> Data under study

········

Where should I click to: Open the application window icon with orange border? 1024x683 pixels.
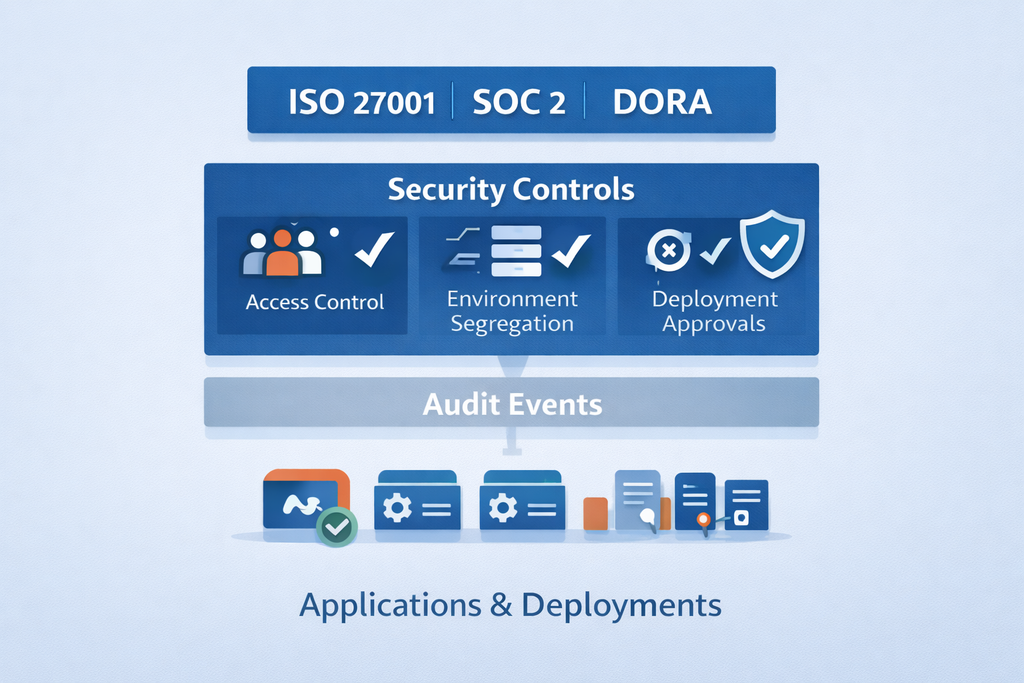305,499
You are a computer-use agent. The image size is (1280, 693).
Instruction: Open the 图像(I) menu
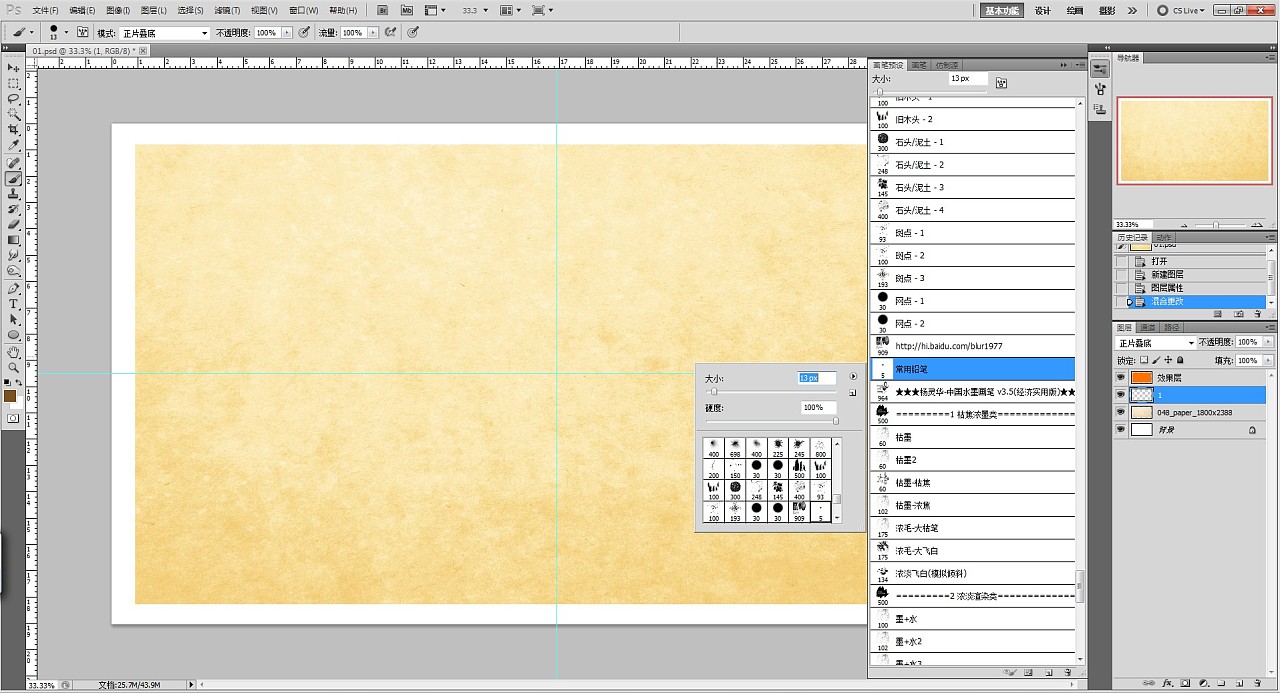tap(118, 10)

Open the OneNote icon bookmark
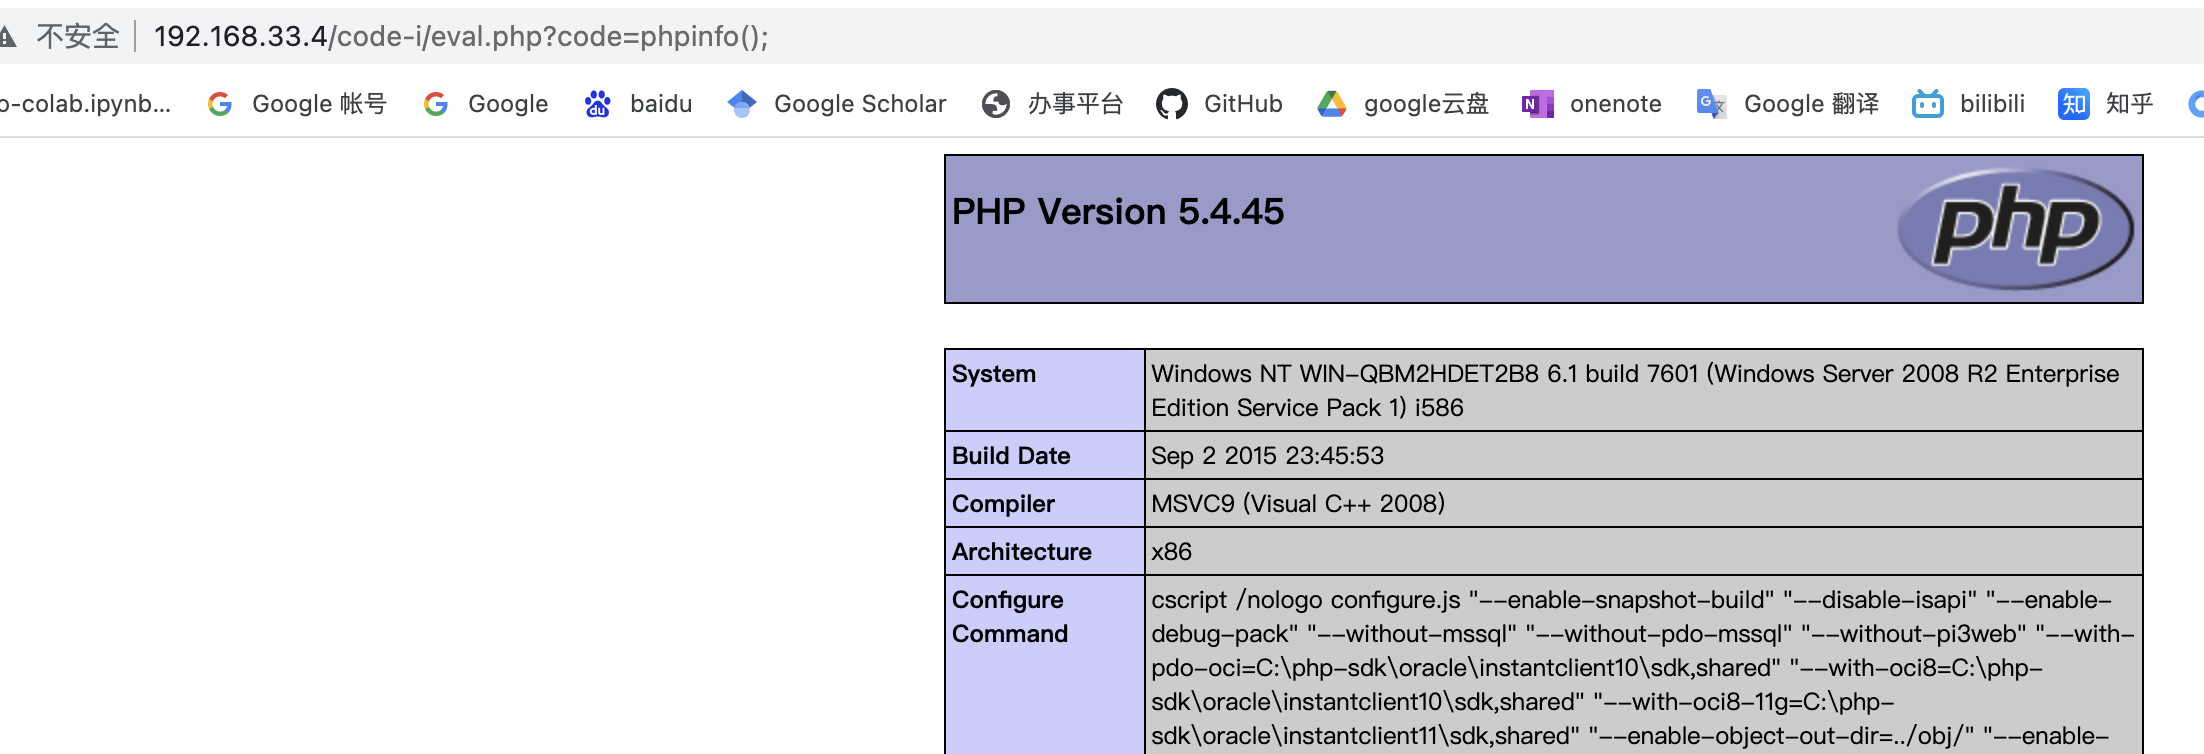[x=1538, y=104]
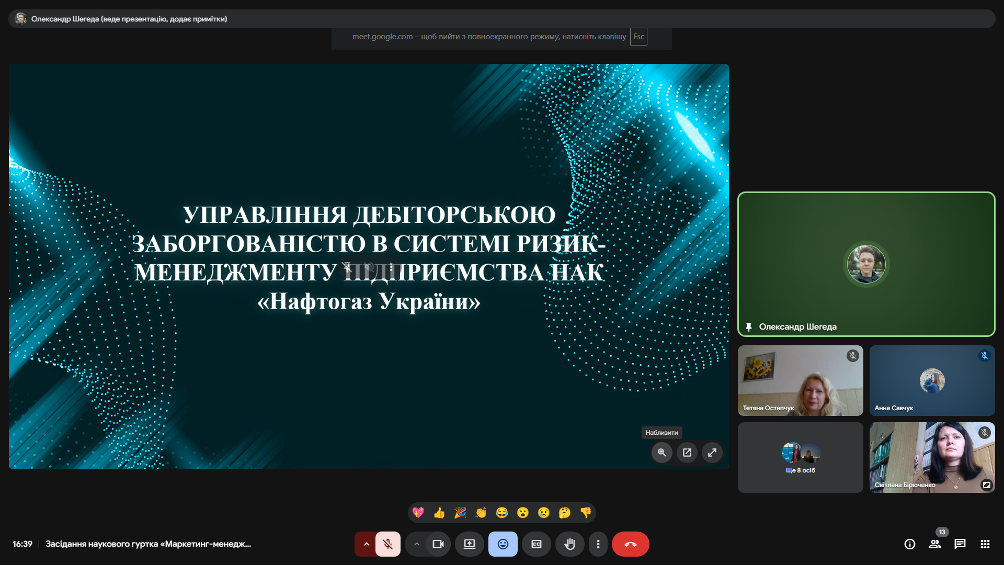Send the thumbs up reaction
Viewport: 1004px width, 566px height.
tap(439, 512)
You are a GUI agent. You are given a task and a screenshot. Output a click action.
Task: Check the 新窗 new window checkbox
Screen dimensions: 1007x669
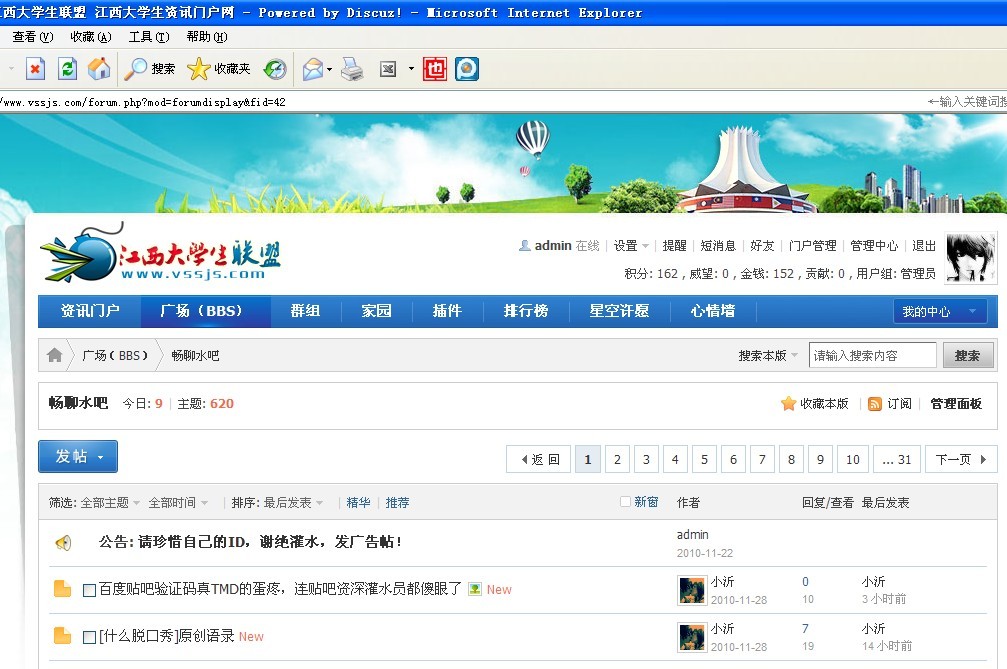(x=625, y=502)
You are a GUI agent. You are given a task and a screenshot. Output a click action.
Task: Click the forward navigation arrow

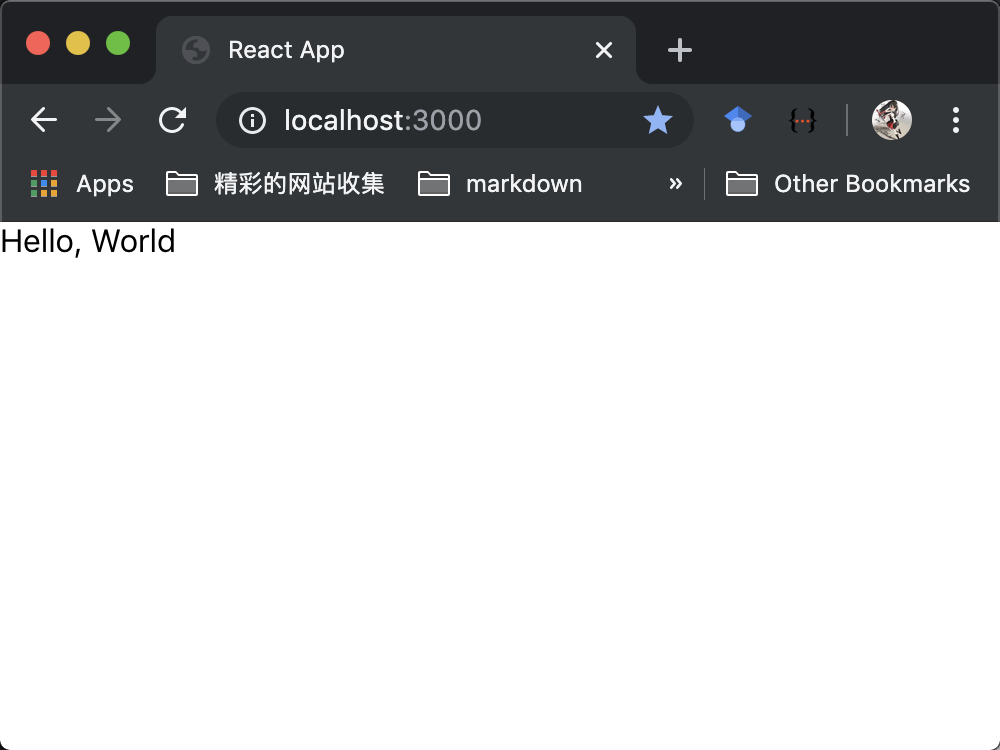click(x=108, y=120)

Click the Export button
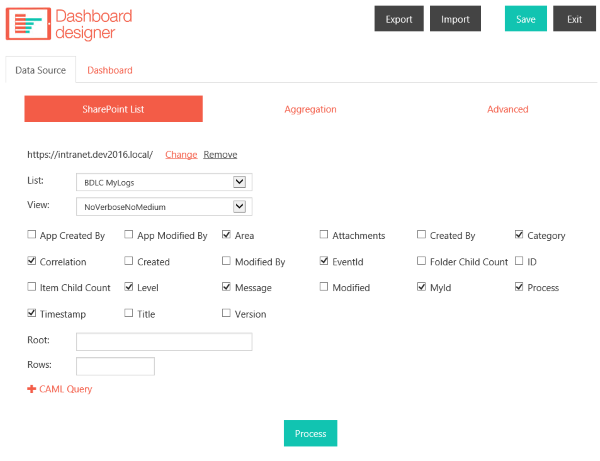click(399, 19)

········

> Brief
With pictures left out, print the lines of the material above from the line containing "Task: Click the forward navigation arrow" through its last line, exactly and nothing more.

> Expected output
Task: Click the forward navigation arrow

click(x=108, y=120)

Click the Export button
click(399, 19)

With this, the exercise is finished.